At a May 12 Oak Park Elementary School District 97 board meeting, multiple parents and a clinician asked the board to reconsider routine classroom iPad use and to address what they described as systemic failures in special education.
Stephanie (parent and educator) told the board she is "deeply concerned about the role screens are playing in our children's education," citing recent professional practice that favors handwritten notes for retention and urging the district to disclose the research and monitoring it uses to justify heavy iPad use. "What research and data are being used to justify maintaining such a large role for iPads in elementary education?" she asked.
Diana Curtis Harour, who identified herself as a parent and clinician specializing in trauma and ADHD, described prolonged struggles to obtain legally required special-education supports for her children. She said she has filed two ISB complaints and an Office for Civil Rights complaint with the U.S. Department of Education, and accused the district of operating through "gatekeeping, bureaucratic exhaustion, poor communication, and barriers that force families to fight relentlessly for even the most basic educational access." "Stop managing legal liability and start protecting our children," she told the board.
Parent Megan Jackson recounted a safety incident involving her son at Irving Elementary that she said was not documented and resulted in her child leaving the school within weeks. Jackson also urged the board to preserve device access for students who need iPads as accommodations, arguing that requiring a diagnosed label to keep a device forces vulnerable students to be visible in ways that can be stigmatizing. She acknowledged a recent district response called "Screen Sense," noting staff acted quickly on that plan, but asked the board to extend the same urgency to nonverbal and neurodivergent children who rely on devices.

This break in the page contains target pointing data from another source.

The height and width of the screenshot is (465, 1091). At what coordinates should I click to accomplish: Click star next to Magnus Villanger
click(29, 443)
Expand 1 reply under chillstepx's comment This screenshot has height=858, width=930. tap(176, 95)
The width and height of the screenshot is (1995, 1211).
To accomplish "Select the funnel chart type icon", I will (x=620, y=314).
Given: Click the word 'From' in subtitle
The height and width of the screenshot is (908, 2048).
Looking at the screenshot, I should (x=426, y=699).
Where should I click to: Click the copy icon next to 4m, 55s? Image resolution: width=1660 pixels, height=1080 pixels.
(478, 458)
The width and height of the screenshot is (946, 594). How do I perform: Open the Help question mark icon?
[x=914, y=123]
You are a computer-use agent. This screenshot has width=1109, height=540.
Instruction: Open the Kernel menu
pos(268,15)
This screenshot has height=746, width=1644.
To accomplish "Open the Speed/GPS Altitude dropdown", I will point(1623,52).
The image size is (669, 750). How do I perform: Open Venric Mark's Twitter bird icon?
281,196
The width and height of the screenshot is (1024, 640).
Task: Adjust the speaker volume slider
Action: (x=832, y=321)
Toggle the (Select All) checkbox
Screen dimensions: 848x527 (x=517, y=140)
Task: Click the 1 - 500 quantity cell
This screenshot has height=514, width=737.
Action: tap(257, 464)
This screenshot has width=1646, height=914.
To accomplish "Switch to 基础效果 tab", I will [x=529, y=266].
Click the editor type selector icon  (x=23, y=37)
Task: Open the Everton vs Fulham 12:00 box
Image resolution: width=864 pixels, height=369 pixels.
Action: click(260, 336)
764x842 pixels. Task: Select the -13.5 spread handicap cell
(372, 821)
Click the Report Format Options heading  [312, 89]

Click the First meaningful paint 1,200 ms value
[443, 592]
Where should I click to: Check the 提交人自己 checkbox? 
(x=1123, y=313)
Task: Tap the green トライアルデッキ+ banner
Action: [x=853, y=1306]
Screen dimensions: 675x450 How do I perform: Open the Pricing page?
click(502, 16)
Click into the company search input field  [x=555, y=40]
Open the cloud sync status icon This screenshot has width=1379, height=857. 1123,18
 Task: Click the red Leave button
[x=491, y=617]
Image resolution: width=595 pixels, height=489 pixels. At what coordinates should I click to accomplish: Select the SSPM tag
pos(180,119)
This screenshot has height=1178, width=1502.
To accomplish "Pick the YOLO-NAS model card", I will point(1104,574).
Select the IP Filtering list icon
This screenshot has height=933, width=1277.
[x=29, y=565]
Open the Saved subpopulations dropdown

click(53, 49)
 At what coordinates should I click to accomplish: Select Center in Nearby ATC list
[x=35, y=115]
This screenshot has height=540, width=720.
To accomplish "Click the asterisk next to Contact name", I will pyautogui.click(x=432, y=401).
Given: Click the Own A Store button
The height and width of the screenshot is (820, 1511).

Board members did not engage in an extended back-and-forth during the public-comment period; staff later noted that the district had produced a technology plan and materials for review and will present related budget items and policy updates at upcoming meetings. Several speakers asked for classroom-walkthrough data and for clarity on how funds for technology professional development are being used.
Why it matters: Parents and clinicians framed these concerns as matters of instructional quality, equity and legal compliance. They requested data review, classroom monitoring, and clearer policies to ensure devices are used as instructional tools and as accommodations when required.
Next steps: The board is scheduled to consider related policy and budget items on June 9, including an item described in the meeting as a technology-plan budget addition and the consolidated district plan required for federal Title funding. The transcript indicates parents expect memos and walkthrough data to be circulated ahead of that meeting.